In case you're not familiar with it, SQLite3 is a serverless SQL  
engine. It weighs about 170kB (can be statically linked) and stores  
all of the database into a single file. It's relatively fast, and (I  
think) it's ideal for end-user applications. You don't need to  
configure it, it doesn't need a server, and it doesn't have external  
dependencies. Find out more here:

At any rate, I've set out to bind it to SML. At the moment, it works  
like this:

   open SQL.Template
   (* Templates that can be instantiated to create a query *)
   val T1: SQL.db -> string -> int -> (string -> int -> real -> XX,  
XX) SQL.query
             = query "select x, y, z from mytable where x="iS" and  
y="iI";" oS oI oR $

val db = SQL.openDB "mydatabase"

val Q1 = T1 db "hiho" 6

fun f s i r = XX
val x = SQL.map f Q1
fun g s i r = XX
val y = SQL.map f Q1
val () = SQL.close Q1

val () = SQL.closeDB db

As you can see from the example code, in the program prelude you list  
out all the templates for queries you might want to execute.
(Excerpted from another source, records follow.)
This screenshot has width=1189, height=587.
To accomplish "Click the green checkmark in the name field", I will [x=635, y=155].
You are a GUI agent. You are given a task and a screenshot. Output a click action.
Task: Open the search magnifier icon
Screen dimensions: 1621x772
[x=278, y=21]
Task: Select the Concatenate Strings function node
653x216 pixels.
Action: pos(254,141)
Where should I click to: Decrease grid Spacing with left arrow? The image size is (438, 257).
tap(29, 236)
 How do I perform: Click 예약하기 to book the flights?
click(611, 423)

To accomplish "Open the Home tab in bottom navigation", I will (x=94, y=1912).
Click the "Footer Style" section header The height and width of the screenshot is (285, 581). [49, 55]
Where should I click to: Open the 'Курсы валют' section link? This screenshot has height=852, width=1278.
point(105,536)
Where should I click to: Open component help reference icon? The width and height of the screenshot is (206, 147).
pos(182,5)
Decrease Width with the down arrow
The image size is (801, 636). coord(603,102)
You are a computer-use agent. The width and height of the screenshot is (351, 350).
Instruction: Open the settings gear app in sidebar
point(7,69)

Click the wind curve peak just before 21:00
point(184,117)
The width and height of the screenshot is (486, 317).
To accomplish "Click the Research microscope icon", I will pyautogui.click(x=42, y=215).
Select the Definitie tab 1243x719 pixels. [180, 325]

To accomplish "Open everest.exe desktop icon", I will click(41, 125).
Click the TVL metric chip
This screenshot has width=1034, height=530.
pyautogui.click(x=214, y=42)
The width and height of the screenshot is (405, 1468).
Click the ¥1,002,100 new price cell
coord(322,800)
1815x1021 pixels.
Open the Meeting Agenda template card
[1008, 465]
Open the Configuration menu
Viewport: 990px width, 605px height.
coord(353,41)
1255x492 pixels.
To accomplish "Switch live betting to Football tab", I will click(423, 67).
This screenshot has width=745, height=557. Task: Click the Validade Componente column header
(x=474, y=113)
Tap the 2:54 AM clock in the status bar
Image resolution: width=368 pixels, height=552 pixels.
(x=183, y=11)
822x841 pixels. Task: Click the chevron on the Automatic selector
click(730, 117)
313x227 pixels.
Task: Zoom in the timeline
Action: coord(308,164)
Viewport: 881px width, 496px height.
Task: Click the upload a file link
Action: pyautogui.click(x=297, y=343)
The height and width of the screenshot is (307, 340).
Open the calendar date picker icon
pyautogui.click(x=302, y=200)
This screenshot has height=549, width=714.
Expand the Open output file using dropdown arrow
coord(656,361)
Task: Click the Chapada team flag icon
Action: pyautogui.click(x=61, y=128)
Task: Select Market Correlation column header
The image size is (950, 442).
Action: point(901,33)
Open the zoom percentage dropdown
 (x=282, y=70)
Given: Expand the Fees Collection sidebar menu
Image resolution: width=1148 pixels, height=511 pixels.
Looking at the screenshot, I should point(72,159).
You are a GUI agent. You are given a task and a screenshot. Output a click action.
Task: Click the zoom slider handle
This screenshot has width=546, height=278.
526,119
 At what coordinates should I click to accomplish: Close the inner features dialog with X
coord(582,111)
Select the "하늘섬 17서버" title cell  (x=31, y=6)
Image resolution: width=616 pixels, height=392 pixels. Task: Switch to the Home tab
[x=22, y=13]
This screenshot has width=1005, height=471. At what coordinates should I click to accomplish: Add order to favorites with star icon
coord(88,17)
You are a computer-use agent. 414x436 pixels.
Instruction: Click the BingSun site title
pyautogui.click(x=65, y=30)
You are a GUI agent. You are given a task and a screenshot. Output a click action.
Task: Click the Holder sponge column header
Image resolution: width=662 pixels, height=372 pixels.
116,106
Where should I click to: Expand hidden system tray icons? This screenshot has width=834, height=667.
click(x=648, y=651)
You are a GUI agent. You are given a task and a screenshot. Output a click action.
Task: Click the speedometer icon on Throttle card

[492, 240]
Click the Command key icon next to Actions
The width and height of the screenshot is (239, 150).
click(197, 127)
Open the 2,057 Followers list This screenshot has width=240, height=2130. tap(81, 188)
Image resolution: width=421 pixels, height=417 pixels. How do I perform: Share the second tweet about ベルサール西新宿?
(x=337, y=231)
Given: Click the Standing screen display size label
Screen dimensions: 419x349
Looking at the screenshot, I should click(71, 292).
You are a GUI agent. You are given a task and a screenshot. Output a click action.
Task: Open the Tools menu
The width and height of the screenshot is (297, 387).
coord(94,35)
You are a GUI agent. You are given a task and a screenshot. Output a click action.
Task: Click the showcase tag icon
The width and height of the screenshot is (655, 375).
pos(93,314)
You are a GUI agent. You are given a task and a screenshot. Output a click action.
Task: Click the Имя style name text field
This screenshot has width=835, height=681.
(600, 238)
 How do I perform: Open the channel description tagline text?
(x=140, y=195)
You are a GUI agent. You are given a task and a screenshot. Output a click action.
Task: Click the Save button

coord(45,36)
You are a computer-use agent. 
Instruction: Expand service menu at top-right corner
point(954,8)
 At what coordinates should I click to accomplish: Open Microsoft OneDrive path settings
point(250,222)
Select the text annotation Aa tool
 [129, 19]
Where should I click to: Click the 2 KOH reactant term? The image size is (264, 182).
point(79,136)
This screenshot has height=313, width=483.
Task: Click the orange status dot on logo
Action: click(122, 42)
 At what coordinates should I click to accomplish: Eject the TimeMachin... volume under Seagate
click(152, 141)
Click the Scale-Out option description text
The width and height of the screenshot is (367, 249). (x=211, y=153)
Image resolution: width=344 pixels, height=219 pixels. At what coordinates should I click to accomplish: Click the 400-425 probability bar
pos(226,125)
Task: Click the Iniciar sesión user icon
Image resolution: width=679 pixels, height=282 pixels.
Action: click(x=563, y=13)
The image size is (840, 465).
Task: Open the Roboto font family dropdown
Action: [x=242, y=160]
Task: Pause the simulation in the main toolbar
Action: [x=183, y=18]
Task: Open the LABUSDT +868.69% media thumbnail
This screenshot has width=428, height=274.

Later,  
you pass them a database and the arguments required, to get a query.  
You can then iterate over the query (and cancel it if you found  
enough data) and map the query to create a vector.

When creating a template, you put i{B,R,I,Z,S,X} in the string to  
accept a Word8Vector.vector, real, int, Int64.int, string, or  
"storage" in the function created. These are then passed to SQLite3  
via the C interface methods. "storage" is simply a "type-less" entry  
I expose as a datatype. These correspond to blobs, doubles, ints,  
int64, and text in SQLite3 terminology.

At the end of a template, you put the output column types. o 
{B,R,I,Z,S,X} as before. These are converted by SQLite3 before being  
imported into the GC'd memory of MLton. If you don't know the number  
of columns to expect---for example you executed a user's query---then  
use oA{B,R,I,Z,S,X} which will bind a parameter vector of the  
appropriate type. eg:
   val T1 : SQL.db -> (string vector -> XX, XX) SQL.query
               = query user_query_string oAS $

Where I'd like to go from here:

I don't like the XX return type. If Fold and friends could generate  
polymorphic methods, that would be great. As it is, you have to  
specify the XX in the type binding. This makes the 'map' function  
something of a lie. I've been considering Stephan's Fold01N to create  
a tuple as a return value instead of calling a function. Then it  
would be possible to support map properly (and also app). It would  
also make iteration more convenient. However,

1. SQLite3 is very fast, and I'd rather not make it slower. If I use  
the (x & y & z) idiom, how much will it cost me in speed? The old  
Printf page mentioned that MLton optimizes all of this trickery away;  
which intermediate language do I look at to confirm this?

2. The type signature for (x & y & z & ...) quickly gets hideous. I'd  
rather spare users from seeing this.

The other thing I can't decide is whether or not it makes sense to  
reuse a query. The original SQLite3 interface allows you to 'reset' a  
query after it completes, so that you can use it again. This is what  
I currently expose in the SML binding. However, I think that an  
'autoclose' behaviour might be more convenient. According to the  
manual, reusing queries can be much faster than reparsing the SQL.